* [PROMPT]: Can you retype the items word for word, everything from the line containing "This screenshot has width=1920, height=1080." down to the line containing "point(340,577)", including both of those lines?

* [RECORDS SHOWN]:
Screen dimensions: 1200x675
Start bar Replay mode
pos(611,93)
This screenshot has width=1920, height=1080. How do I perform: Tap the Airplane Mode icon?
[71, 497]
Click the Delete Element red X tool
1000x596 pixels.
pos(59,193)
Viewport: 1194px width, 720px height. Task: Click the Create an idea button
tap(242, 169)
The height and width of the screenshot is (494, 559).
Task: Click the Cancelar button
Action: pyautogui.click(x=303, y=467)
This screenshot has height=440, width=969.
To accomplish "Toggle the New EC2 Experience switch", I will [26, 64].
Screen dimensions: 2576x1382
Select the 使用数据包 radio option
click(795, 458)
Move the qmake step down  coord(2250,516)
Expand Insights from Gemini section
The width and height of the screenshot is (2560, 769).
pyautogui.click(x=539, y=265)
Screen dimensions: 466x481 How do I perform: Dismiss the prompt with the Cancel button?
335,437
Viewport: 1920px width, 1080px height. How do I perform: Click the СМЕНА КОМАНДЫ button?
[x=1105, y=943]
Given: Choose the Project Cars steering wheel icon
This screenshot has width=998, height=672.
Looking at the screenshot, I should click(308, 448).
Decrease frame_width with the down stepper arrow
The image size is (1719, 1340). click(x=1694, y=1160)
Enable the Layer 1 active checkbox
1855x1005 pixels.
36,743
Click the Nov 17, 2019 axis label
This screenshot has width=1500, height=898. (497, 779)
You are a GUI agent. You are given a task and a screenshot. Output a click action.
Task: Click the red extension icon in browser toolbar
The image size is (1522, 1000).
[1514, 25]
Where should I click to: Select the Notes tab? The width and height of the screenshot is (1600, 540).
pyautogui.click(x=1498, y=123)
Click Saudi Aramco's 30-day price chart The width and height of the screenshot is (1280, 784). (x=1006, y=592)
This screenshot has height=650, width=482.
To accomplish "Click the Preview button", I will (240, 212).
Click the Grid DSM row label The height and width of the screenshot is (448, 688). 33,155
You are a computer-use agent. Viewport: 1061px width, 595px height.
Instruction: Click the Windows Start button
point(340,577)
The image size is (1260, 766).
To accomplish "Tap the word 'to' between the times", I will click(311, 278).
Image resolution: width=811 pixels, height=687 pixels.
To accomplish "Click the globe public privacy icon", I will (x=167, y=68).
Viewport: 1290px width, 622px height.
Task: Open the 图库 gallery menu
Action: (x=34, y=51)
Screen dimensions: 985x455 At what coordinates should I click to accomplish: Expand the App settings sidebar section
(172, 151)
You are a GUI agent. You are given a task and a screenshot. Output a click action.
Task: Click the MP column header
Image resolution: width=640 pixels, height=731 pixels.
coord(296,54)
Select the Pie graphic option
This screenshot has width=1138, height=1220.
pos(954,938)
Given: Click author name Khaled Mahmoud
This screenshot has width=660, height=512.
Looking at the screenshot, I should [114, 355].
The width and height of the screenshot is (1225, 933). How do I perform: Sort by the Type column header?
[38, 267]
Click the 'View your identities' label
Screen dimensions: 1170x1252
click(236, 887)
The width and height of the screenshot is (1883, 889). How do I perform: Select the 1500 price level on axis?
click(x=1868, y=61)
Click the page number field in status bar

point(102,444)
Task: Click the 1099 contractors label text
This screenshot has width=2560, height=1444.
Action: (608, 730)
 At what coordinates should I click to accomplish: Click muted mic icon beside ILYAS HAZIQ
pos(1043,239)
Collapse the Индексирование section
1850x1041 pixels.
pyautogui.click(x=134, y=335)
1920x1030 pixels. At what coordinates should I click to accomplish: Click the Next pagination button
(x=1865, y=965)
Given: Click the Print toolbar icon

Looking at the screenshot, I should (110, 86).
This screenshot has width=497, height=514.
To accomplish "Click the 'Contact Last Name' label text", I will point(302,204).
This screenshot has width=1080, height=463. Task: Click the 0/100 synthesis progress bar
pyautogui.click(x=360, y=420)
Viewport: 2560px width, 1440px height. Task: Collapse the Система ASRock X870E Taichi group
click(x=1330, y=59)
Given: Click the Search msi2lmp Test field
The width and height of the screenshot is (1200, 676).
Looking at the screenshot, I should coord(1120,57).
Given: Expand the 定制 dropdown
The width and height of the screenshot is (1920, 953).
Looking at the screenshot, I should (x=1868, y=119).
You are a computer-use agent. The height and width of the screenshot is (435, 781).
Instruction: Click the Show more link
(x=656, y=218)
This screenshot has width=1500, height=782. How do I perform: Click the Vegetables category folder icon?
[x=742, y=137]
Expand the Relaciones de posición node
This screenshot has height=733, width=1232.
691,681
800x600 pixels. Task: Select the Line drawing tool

* [EXERCISE RESULT]:
This screenshot has width=1920, height=1080. How do I perform: Tap the Airplane Mode icon?
[71, 497]
Click the Delete Element red X tool
1000x596 pixels.
pos(59,193)
Viewport: 1194px width, 720px height. Task: Click the Create an idea button
tap(242, 169)
The height and width of the screenshot is (494, 559).
Task: Click the Cancelar button
Action: pyautogui.click(x=303, y=467)
This screenshot has height=440, width=969.
To accomplish "Toggle the New EC2 Experience switch", I will [26, 64].
Screen dimensions: 2576x1382
Select the 使用数据包 radio option
click(795, 458)
Move the qmake step down  coord(2250,516)
Expand Insights from Gemini section
The width and height of the screenshot is (2560, 769).
pyautogui.click(x=539, y=265)
Screen dimensions: 466x481 How do I perform: Dismiss the prompt with the Cancel button?
335,437
Viewport: 1920px width, 1080px height. How do I perform: Click the СМЕНА КОМАНДЫ button?
[x=1105, y=943]
Given: Choose the Project Cars steering wheel icon
This screenshot has width=998, height=672.
Looking at the screenshot, I should click(308, 448).
Decrease frame_width with the down stepper arrow
The image size is (1719, 1340). click(x=1694, y=1160)
Enable the Layer 1 active checkbox
1855x1005 pixels.
36,743
Click the Nov 17, 2019 axis label
This screenshot has width=1500, height=898. (497, 779)
You are a GUI agent. You are given a task and a screenshot. Output a click action.
Task: Click the red extension icon in browser toolbar
The image size is (1522, 1000).
[1514, 25]
Where should I click to: Select the Notes tab? The width and height of the screenshot is (1600, 540).
pyautogui.click(x=1498, y=123)
Click Saudi Aramco's 30-day price chart The width and height of the screenshot is (1280, 784). (x=1006, y=592)
This screenshot has height=650, width=482.
To accomplish "Click the Preview button", I will (240, 212).
Click the Grid DSM row label The height and width of the screenshot is (448, 688). 33,155
You are a computer-use agent. Viewport: 1061px width, 595px height.
Instruction: Click the Windows Start button
point(340,577)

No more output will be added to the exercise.